## Aim of the exercise
Nothing but the lines from the one with "You are a GUI" through the end of the data should be set down, each exactly as written, and no picture should be included.

━━━━━ Available data ━━━━━

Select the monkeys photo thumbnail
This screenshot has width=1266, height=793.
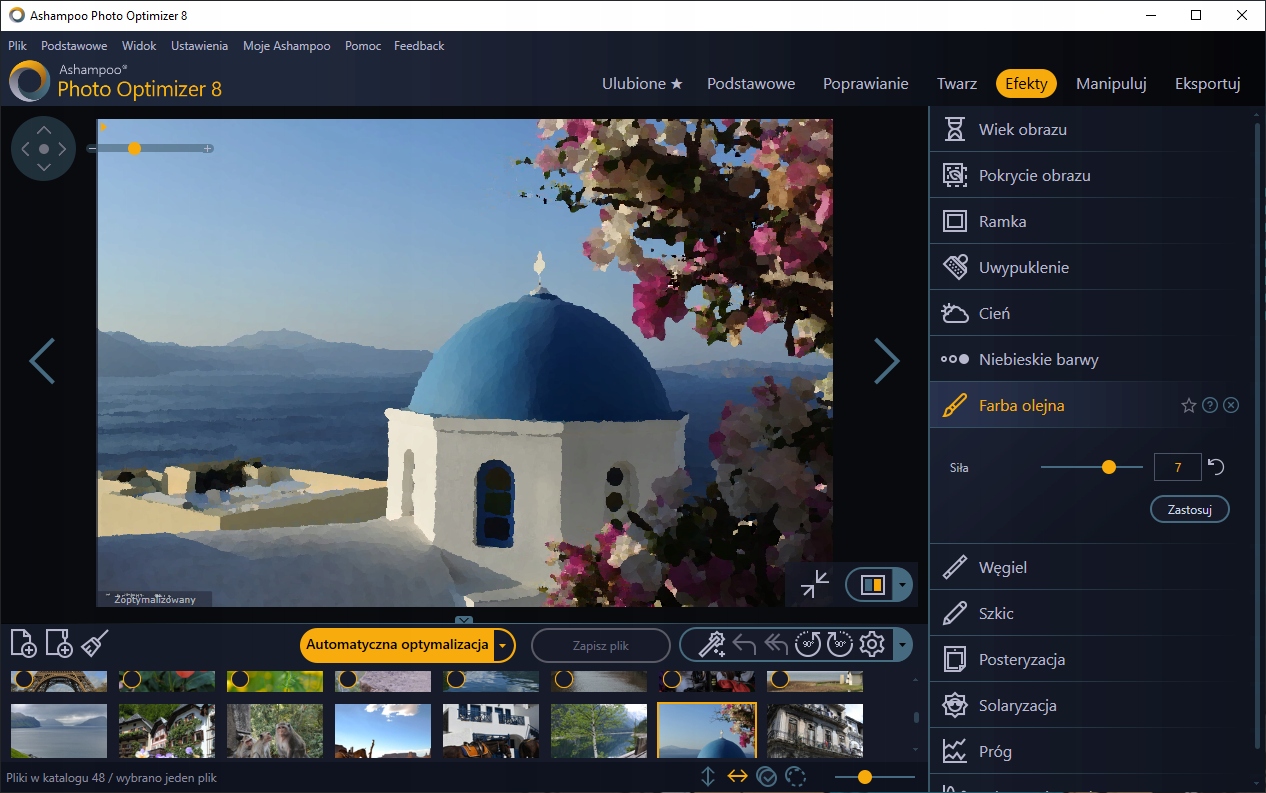pyautogui.click(x=275, y=730)
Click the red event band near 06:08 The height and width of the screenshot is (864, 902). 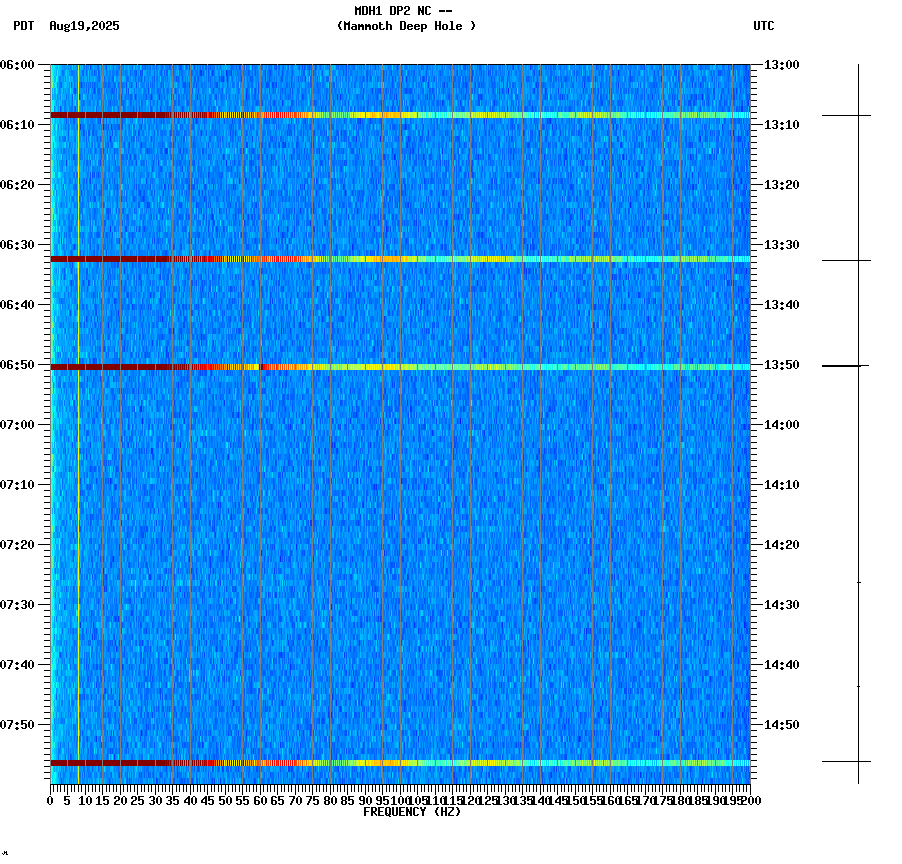tap(400, 115)
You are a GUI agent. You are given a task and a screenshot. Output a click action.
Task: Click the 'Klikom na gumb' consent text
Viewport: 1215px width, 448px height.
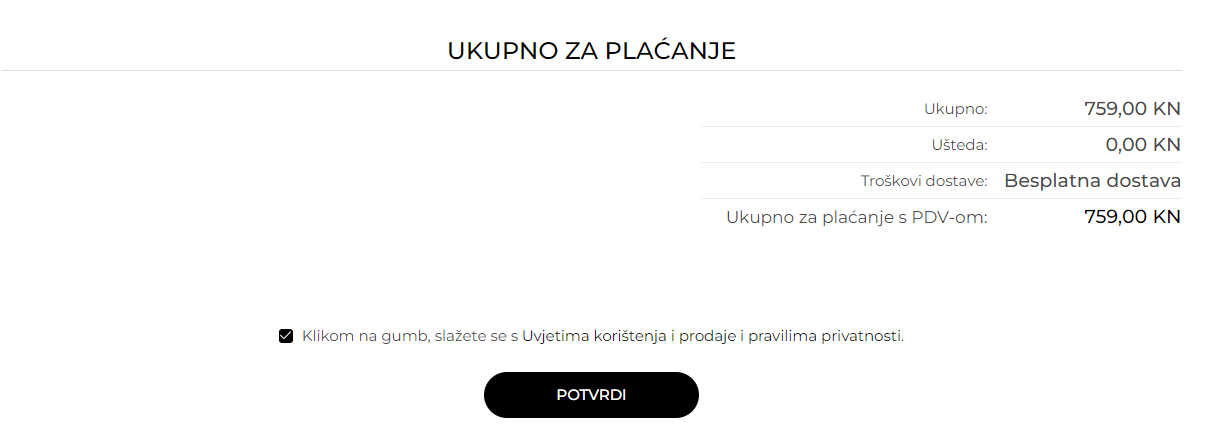point(366,336)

━━━━━

## Solution
You are a GUI agent. You are given a task and a screenshot. Output a click action.
Task: Click the 'Klikom na gumb' consent text
Viewport: 1215px width, 448px height.
point(366,336)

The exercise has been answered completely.